Quatre vols ou tentatives de vols ont été commis en deux jours dans plusieurs quartiers.

Grosse frayeur pour un habitant de la rue des Hêtres à Bastogne, mercredi soir. Deux individus ont tenté de pénétrer dans sa maison par effraction. Un modus operandi tout à fait inhabituel selon la police Centre Ardenne.

"Ma mère a quitté la maison vers 18 h 30", explique Nicolas, le fils du couple de propriétaires. "Tous les volets étaient fermés et les malfrats ont, sans doute, pensé que la maison était inoccupée. Or, mon père se trouvait au rez-de-chaussée. Il a entendu deux ou trois gros bangs qui provenaient de la salle de bains."
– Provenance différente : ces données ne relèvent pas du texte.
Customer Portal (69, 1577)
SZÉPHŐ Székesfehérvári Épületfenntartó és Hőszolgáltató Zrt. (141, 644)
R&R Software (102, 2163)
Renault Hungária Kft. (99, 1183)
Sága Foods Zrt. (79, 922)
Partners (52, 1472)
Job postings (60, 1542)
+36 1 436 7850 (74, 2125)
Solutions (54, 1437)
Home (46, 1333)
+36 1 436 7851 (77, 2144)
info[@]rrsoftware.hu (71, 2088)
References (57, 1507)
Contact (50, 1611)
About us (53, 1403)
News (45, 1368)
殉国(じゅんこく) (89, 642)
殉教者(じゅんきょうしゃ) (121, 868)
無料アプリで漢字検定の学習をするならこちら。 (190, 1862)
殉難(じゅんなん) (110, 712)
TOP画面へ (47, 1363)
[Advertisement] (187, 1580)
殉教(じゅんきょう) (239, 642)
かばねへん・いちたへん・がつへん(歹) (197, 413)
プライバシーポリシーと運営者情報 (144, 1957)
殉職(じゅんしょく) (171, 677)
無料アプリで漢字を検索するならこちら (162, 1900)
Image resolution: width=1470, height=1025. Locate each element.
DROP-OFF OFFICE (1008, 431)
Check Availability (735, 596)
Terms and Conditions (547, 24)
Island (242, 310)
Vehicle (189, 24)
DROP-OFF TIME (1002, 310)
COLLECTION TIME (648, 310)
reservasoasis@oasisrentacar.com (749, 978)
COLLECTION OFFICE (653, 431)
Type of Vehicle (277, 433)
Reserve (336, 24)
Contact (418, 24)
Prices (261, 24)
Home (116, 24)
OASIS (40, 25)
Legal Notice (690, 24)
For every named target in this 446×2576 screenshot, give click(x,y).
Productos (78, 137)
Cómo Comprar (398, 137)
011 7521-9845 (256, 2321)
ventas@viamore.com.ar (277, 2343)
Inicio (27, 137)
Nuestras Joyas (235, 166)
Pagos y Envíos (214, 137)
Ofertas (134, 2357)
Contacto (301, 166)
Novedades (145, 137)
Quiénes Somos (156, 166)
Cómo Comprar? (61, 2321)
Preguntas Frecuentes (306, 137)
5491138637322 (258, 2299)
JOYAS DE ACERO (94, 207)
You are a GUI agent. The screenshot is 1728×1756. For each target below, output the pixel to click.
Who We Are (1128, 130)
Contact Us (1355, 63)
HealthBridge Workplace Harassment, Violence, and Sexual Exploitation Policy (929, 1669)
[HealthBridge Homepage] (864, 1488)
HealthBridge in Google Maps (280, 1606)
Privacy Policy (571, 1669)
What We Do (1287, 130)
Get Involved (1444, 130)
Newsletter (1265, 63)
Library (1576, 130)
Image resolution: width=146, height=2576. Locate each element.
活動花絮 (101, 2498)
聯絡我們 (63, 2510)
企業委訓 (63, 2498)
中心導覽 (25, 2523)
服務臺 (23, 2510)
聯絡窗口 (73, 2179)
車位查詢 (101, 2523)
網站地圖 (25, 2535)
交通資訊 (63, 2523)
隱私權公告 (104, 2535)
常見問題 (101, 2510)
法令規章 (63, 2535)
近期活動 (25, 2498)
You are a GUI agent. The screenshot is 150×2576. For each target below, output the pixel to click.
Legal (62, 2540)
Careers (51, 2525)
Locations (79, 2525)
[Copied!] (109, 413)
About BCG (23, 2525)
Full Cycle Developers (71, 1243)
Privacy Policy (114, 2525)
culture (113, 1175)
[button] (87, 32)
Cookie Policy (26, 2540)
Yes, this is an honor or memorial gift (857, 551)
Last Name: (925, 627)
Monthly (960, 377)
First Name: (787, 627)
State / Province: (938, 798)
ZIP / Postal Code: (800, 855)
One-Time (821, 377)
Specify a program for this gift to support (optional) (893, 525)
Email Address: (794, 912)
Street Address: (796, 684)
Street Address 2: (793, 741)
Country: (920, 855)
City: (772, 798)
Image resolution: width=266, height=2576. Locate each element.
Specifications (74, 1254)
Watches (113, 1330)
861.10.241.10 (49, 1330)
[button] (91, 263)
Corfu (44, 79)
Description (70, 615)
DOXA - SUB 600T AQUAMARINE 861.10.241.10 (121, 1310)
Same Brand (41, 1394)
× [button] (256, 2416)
Le Bastognard a constaté que la fenêtre de la salle de bains avait été brisée. Les pierres utilisées comme projectiles pour entrer par effraction se trouvaient dans la douche.

" Les deux voleurs ont pris la fuite quand ils ont entendu du bruit. Ils ne sont finalement pas entrés dans la maison. Mon père n’a pas vu de voiture démarrer en trombe."

Nicolas se rappelle qu’en 2013, la maison de ses parents avait déjà été la cible de voleurs. " Cette année-là, la porte avait été forcée. Les malfrats étaient entrés et avaient tout retourné pour chercher de l’argent et des objets de valeur. Ils étaient repartis avec 300 euros et des bijoux, dont certains, comme les alliances de mes grands-parents avaient une valeur sentimentale."

À la police de la zone Centre Ardenne, on déplore une recrudescence de cambriolages.

En deux jours, quatre vols ou tentatives de vols ont été commis dans des habitations. La rue des Hêtres n’est pas la seule ciblée. Des faits similaires ont été signalés dans d’autres quartiers de la ville de Bastogne.

"Nous n’avons pas constaté le même modus operandi partout lors des récents cambriolages", souligne un enquêteur. "Il arrive en effet rarement que l’on tente d’ouvrir une fenêtre en jetant des grosses pierres pour briser la vitre."

Sur les réseaux sociaux, certains internautes affirment avoir vu des personnes qui se promènent en ville avec des foreuses et des outils pour ouvrir les portes des habitations.